The Tax Court, therefore, correctly ruled that under the specific limitations on assessment provided in Section 331 of the Tax Code, the petitioner was restricted to a period of five years from the filing of the quarterly returns of respondent, the latest being on the 4th quarter of 1954, within which to assess anew respondent for payment of the amount of P2,520.67, which petitioner had refunded on March 21, 1956 as overpayment of franchise tax corresponding to the period from the 4th quarter of 1952 to the 4th quarter of 1954; that since the assessment was made only on July 27, 1961 and was received by respondent on August 11, 1961, the assessment was made beyond the five-year period prescribed by the Tax Code; and that consequently, the right of petitioner to assess having been barred by prescription, no action to recover the said amount could now be taken under Section 332(c) of the same Code.
ACCORDINGLY, the judgment appealed from is hereby affirmed. Without costs.
Concepcion, C.J., Dizon, Makalintal, Zaldivar, Sanchez, Castro, Fernando, Capistrano and Barredo, JJ., concur.

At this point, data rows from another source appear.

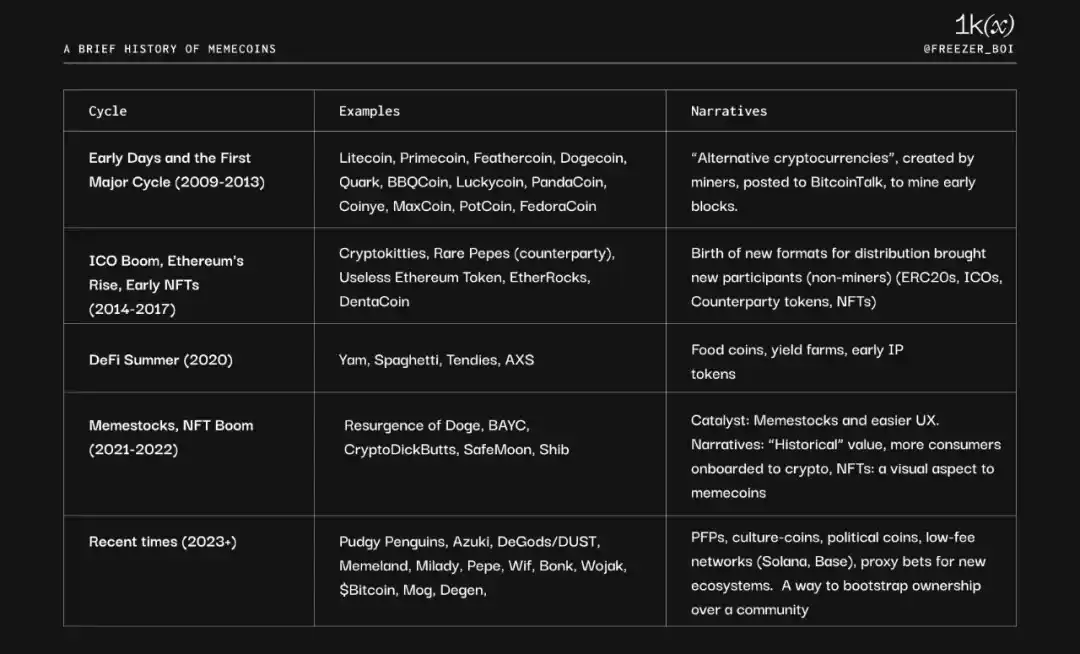This screenshot has height=654, width=1080.
Task: Click the 1k(x) logo
Action: point(984,25)
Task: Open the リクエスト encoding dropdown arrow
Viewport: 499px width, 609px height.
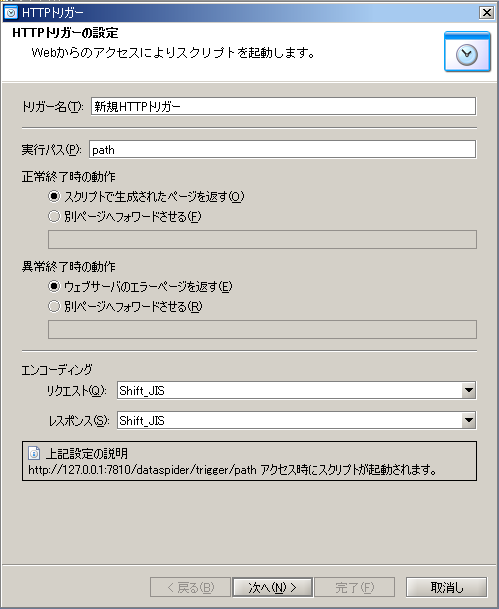Action: (x=469, y=390)
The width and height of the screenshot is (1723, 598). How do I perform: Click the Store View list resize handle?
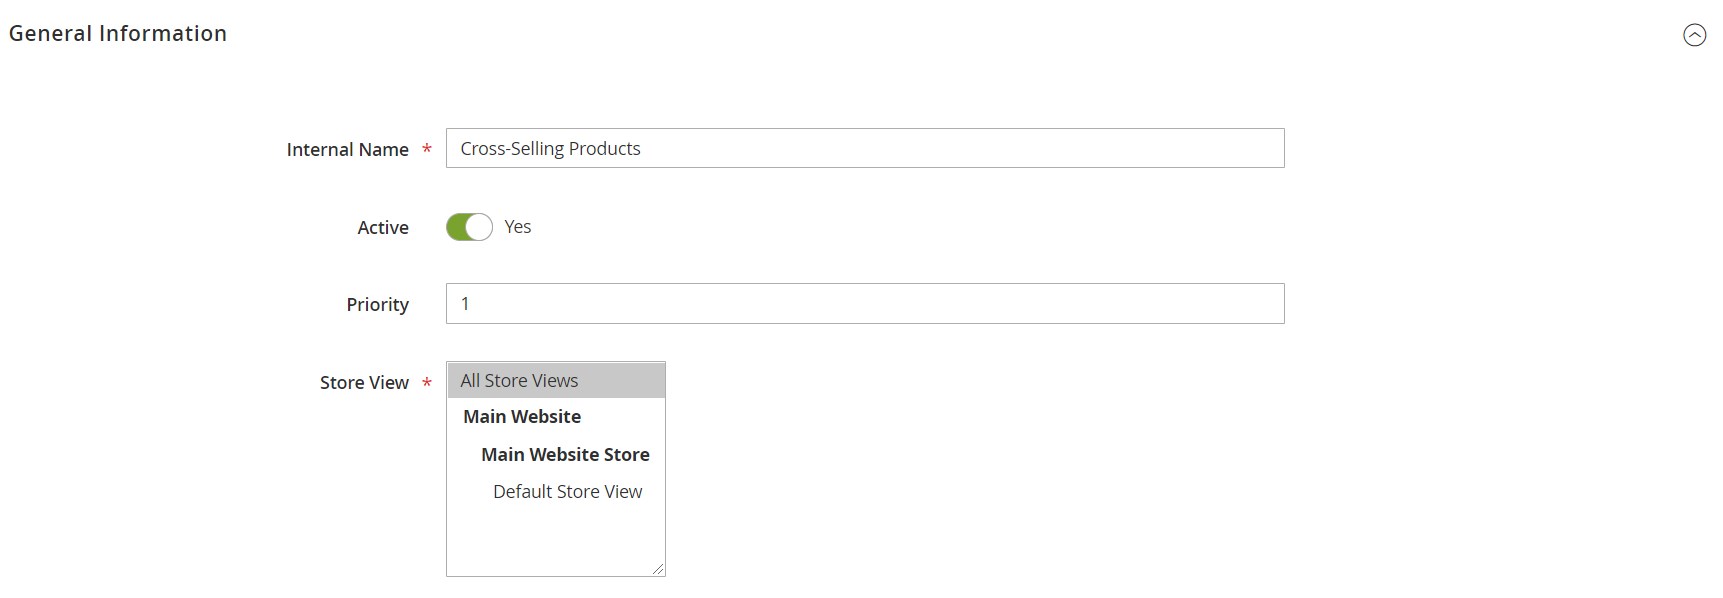point(658,569)
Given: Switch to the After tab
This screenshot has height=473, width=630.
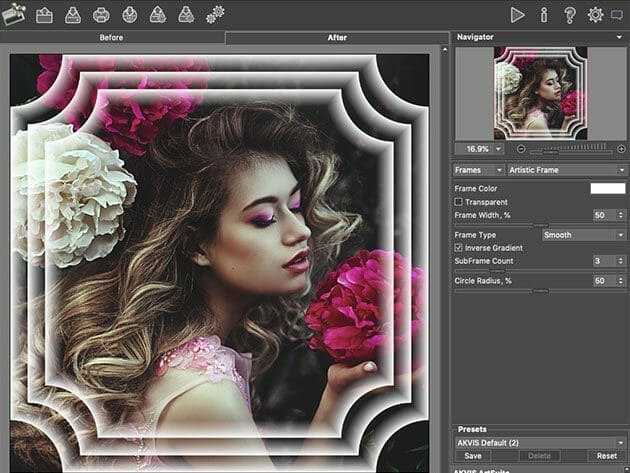Looking at the screenshot, I should 337,37.
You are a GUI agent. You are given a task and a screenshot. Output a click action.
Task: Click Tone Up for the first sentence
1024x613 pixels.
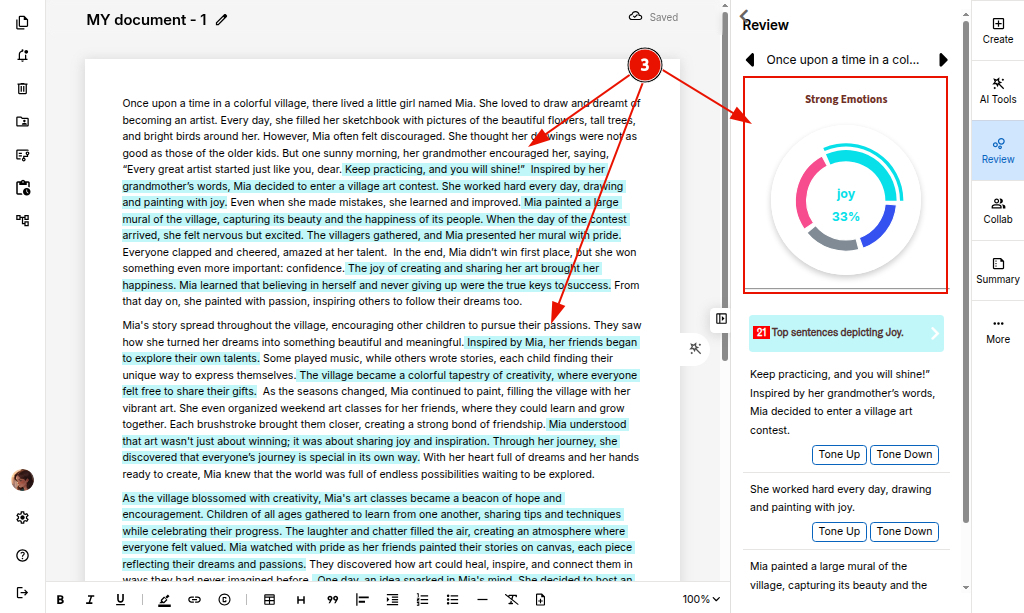(838, 455)
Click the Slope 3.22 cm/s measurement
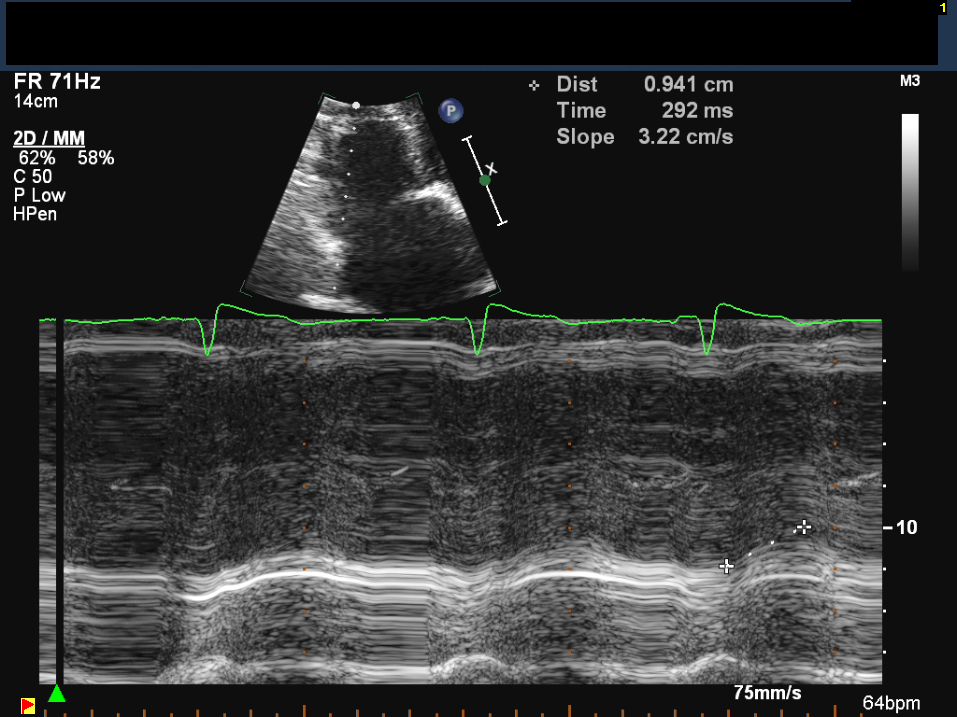Viewport: 957px width, 717px height. (x=645, y=137)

Reyes, J.B.L., J., is on leave.
Footnotes
1105 Phil 783.
2Guagua Electric Light Co., Inc. vs. Collector (1967), 19 SCRA 790 and cases cited therein.
3Solicitor General's Brief, p. 14.
4Connell Bros. & Co vs. Collector, 9 SCRA 735.
5Solicitor General's Brief, p. 2.
6Rollo, pp. 71-77.
7Solicitor General's Brief, pp. 12-13.
8L-23611, April 24, 1967; 19 SCRA, 790, 796.